Le pays a évité la crise de 2008. Il n'échappe pas à celle de 2012. La corruption, la lourdeur bureaucratique et les pénuries d'électricité plombent la neuvième économie mondiale. Et le gouvernement peine à mener des réformes.

Depuis quelques mois, Vimlesh Jaju est anxieux. Ce patron âgé d'une quarantaine d'années emploie 125 salariés dans son usine de câbles électriques à Sonepat, près de Delhi. Il y a un an, Vimlesh imaginait l'Inde comme un géant économique capable de rivaliser avec la Chine. «Je pariais sur l'arrivée d'entreprises étrangères. J'ambitionnais de devenir leur fournisseur», raconte-t-il.

Il décide d'investir 60 millions de roupies (1,1 million de dollars) pour moderniser son usine. Mais les investisseurs hésitent. Entre juin 2011 et mars 2012, le flux des investissements directs étrangers passe de 6 milliards de dollars américains par mois à 2 milliards au pays. «Notre carnet de commandes se vide», déplore Vimlesh. Son entreprise ressemble à l'économie indienne: le bateau cale et personne ne sait quand il va redémarrer.
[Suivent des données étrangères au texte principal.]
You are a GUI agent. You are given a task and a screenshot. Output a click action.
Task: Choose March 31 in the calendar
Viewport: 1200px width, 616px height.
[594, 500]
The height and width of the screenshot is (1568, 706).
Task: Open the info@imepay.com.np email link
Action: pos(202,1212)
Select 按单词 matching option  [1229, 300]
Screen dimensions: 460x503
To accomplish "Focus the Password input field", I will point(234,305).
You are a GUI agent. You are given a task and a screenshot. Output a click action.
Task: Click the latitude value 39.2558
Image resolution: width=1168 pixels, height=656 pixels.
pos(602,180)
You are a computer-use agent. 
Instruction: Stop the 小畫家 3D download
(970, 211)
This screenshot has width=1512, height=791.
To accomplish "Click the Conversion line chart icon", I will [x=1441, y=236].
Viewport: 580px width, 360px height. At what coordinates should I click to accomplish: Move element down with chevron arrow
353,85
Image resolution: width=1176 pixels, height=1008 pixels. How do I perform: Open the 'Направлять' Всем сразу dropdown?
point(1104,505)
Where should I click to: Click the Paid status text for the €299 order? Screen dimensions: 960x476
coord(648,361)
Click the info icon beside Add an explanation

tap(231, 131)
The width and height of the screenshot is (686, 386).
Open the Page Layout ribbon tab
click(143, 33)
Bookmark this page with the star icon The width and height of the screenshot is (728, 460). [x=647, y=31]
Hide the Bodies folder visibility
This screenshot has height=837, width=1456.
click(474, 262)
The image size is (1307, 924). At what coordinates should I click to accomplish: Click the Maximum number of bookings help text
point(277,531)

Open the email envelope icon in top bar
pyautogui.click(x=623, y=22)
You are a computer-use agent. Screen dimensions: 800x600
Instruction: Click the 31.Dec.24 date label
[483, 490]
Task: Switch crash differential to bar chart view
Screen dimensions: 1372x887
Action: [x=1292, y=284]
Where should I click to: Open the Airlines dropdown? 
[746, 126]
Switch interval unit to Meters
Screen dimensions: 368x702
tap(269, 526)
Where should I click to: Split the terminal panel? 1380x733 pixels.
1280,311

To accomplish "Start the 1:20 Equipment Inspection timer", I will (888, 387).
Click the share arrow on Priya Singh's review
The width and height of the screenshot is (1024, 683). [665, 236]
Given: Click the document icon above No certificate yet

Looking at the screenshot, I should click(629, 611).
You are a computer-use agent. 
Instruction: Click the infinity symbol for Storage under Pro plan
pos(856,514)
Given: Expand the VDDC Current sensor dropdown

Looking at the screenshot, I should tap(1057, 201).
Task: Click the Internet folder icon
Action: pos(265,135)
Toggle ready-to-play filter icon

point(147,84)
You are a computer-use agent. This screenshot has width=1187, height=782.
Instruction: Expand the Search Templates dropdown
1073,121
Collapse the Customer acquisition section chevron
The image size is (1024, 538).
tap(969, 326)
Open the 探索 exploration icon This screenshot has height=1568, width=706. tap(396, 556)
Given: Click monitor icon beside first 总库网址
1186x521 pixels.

La croissance au dernier trimestre 2011-2012 est tombée à 5,3% en rythme annuel. Sur l'ensemble de l'exercice, elle atteint 6,5%, contre 8,4% l'an passé. La performance est décevante pour le gouvernement qui avait bâti son budget sur une prévision de 9%.

Les signaux d'alarme résonnent depuis un an. Les exportations, qui contribuent à 20% du PIB, se tarissent depuis 9 mois. Sur l'exercice 2011-2012, le déficit commercial culmine à 185 milliards de dollars américains contre 104 milliards un an plus tôt. La roupie dégringole face au billet vert. Fin mai, elle a atteint un plus bas historique à 56 roupies pour 1$. Avant de remonter à 55 hier. Cette dévaluation fait grimper le prix de l'essence, ce qui alimente l'inflation. En avril, elle a galopé à 7,2% en rythme annuel contre 6,8% en mars. Un mot revient dans la bouche des économistes: stagflation.

Les hommes d'affaires rendent le gouvernement responsable de ce coup de frein. «Le pays doit revenir sur le chemin des réformes pour se développer», exhorte le président de la Confederation of Indian Industry, l'un des premiers syndicats de patrons. Réseau électrique inefficace, carcan administratif, corruption: le chantier est titanesque.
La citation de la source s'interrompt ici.